A focused physical examination reveals no new lesions or ulcers on the feet, and pedal pulses are palpable, suggesting adequate perfusion. However, capillary refill time is slightly prolonged at 3 seconds, hinting at possible microvascular compromise. Blood pressure is recorded at 145/90 mmHg, which is elevated, and may contribute to additional vascular stress. Recent laboratory results show a fasting blood glucose of 160 mg/dL and a postprandial level of 210 mg/dL, indicating the need for further adjustments in the insulin regimen. Serum creatinine and eGFR remain within normal limits, suggesting no acute renal involvement at this time.

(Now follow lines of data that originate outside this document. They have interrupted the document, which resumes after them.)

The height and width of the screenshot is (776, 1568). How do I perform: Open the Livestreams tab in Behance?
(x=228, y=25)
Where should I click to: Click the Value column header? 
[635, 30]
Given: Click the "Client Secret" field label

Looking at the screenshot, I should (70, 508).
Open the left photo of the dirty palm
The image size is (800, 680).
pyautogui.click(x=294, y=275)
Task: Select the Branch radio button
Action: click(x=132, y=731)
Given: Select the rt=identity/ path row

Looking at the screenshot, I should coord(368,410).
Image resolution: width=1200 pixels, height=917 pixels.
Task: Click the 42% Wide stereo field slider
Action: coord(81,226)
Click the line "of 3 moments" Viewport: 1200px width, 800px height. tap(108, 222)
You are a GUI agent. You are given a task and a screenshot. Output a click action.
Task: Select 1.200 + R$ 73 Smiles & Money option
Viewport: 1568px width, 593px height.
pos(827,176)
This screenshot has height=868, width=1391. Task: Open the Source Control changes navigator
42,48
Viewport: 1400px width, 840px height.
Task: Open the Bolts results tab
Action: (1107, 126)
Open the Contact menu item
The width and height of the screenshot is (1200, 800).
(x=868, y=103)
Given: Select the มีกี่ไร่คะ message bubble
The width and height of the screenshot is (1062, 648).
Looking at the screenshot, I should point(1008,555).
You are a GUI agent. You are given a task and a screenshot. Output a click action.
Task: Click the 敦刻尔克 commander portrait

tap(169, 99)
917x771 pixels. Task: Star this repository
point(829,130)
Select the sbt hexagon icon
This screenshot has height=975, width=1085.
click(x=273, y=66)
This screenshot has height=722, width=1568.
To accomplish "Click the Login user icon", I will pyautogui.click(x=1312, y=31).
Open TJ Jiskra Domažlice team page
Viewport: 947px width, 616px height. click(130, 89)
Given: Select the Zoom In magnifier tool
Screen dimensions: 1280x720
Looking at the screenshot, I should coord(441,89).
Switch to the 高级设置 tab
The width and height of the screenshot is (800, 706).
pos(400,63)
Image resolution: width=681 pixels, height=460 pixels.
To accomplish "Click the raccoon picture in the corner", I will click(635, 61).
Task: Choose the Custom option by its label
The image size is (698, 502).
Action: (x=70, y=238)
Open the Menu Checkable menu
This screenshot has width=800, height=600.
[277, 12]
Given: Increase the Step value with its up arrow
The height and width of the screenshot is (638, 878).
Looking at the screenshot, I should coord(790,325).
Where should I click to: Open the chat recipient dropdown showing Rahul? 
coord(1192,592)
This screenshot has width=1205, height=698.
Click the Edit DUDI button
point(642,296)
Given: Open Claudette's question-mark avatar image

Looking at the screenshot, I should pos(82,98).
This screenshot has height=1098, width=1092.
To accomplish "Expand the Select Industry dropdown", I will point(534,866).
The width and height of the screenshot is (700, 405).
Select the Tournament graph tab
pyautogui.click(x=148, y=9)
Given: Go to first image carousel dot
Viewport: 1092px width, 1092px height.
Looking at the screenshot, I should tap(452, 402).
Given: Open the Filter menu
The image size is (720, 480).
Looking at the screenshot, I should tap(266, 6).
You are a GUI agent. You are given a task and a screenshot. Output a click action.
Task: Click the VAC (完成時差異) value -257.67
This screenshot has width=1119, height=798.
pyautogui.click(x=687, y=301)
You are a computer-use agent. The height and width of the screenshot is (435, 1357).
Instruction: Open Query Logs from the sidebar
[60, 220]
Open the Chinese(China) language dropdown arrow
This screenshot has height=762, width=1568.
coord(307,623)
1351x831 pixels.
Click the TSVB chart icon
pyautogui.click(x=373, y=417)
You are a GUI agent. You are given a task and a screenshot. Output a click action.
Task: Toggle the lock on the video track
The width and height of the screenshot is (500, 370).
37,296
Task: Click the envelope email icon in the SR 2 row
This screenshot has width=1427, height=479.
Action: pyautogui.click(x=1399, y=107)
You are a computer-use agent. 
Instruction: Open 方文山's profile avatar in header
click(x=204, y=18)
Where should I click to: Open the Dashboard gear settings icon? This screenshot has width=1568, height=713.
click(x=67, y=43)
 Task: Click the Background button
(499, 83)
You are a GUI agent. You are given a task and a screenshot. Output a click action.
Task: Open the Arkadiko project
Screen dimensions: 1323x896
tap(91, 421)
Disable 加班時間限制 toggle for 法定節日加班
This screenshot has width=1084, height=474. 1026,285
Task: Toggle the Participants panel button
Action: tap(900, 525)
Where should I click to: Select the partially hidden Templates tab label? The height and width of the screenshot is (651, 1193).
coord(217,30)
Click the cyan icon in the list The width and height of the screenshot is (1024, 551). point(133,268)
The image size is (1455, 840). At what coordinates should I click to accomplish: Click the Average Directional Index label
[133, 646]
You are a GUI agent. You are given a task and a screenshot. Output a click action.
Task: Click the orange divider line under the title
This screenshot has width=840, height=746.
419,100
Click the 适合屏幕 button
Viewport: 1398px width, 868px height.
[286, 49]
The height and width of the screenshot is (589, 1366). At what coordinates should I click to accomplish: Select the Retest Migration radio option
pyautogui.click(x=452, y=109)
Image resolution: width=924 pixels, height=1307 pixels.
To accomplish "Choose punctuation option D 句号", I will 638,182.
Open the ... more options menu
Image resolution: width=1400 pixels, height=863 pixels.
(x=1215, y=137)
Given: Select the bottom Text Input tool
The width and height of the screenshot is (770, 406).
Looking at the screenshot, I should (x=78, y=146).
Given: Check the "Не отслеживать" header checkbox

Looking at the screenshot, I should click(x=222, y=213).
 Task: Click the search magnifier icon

The healthcare team, acknowledging the partial success and ongoing challenges, decides to optimize insulin therapy, focusing on timing and dosage adjustments to better manage postprandial spikes. The diabetes educator reemphasizes dietary modifications, specifically the role of carbohydrate counting and meal timing, to enhance glycemic control. To address the elevated blood pressure, the primary care physician considers the introduction of an ACE inhibitor to protect against further diabetic nephropathy and cardiovascular complications. The patient is scheduled for another follow-up in four weeks, with the goal of further reducing HbA1c and stabilizing blood pressure, while closely monitoring for any new or worsening symptoms.